Metadata-Version: 2.4
Name: slack-export-viewer
Version: 4.0.0
Summary: Slack Export Archive Viewer
License: MIT
License-File: LICENSE
Author: hfaran
Requires-Python: >=3.12
Classifier: License :: OSI Approved :: MIT License
Classifier: Programming Language :: Python :: 3
Classifier: Programming Language :: Python :: 3.12
Classifier: Programming Language :: Python :: 3.13
Classifier: Programming Language :: Python :: 3.14
Requires-Dist: Flask (>=3.0.0)
Requires-Dist: Werkzeug (>=3.0.0)
Requires-Dist: click
Requires-Dist: emoji (>=2.0.0,<3.0)
Requires-Dist: frozen-flask (>=1.0.1)
Requires-Dist: markdown2
Project-URL: Homepage, https://github.com/hfaran/slack-export-viewer
Project-URL: Repository, https://github.com/hfaran/slack-export-viewer
Description-Content-Type: text/markdown

# Slack Export Viewer

![CI](https://github.com/hfaran/slack-export-viewer/actions/workflows/ci.yml/badge.svg)
[![PyPI version](https://badge.fury.io/py/slack-export-viewer.svg)](http://badge.fury.io/py/slack-export-viewer)

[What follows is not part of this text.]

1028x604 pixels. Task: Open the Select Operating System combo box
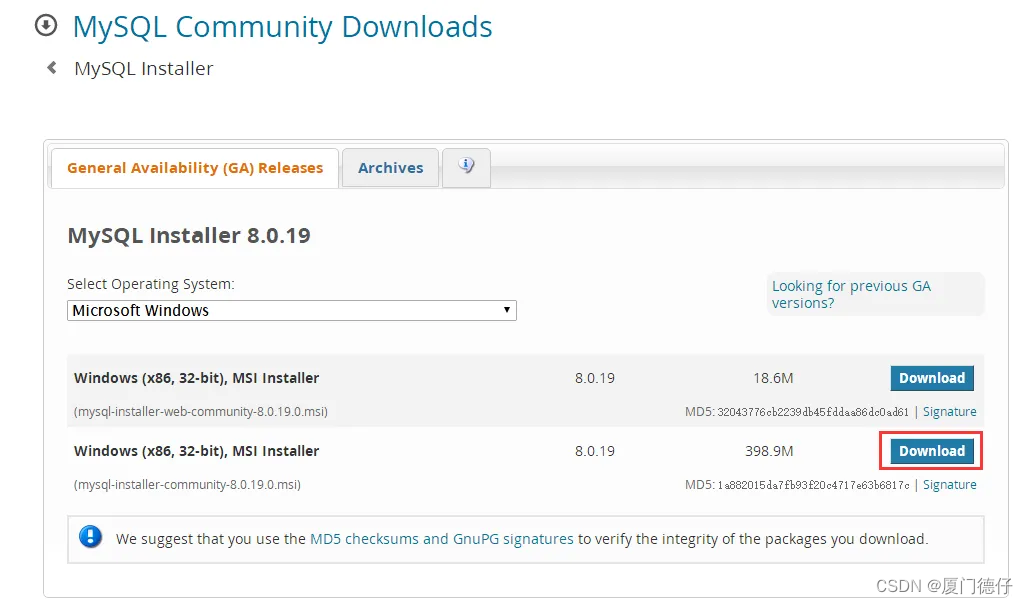[290, 310]
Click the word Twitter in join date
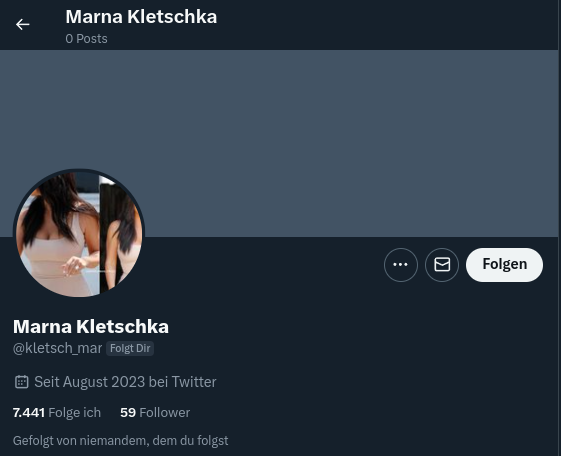The height and width of the screenshot is (456, 561). point(194,382)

A Slack Export archive viewer that allows you to easily view and share your 
Slack team's export (instead of having to dive into hundreds of JSON files).

![Preview](screenshot.png)


## Contents

* [Overview](#overview)
* [Installation](#installation)
* [Usage](#usage)
* [Acknowledgements](#acknowledgements)

## Overview

`slack-export-viewer` is useful for small teams on a free Slack plan (limited to 10,000 messages) who overrun their budget and ocassionally need a nice interface to refer back to previous messages. You get a web interface to easily scroll through all channels in the export without having to look at individual JSON files per channel per day.

`slack-export-viewer` can be used locally on one machine for yourself to explore an export, it can be run on a headless server (as it is a Flask web app) if you also want to serve the content to the rest of your team, or it can output HTML for deploying a static website.


## Installation

I recommend [`pipx`](https://github.com/pipxproject/pipx) for a nice
isolated install.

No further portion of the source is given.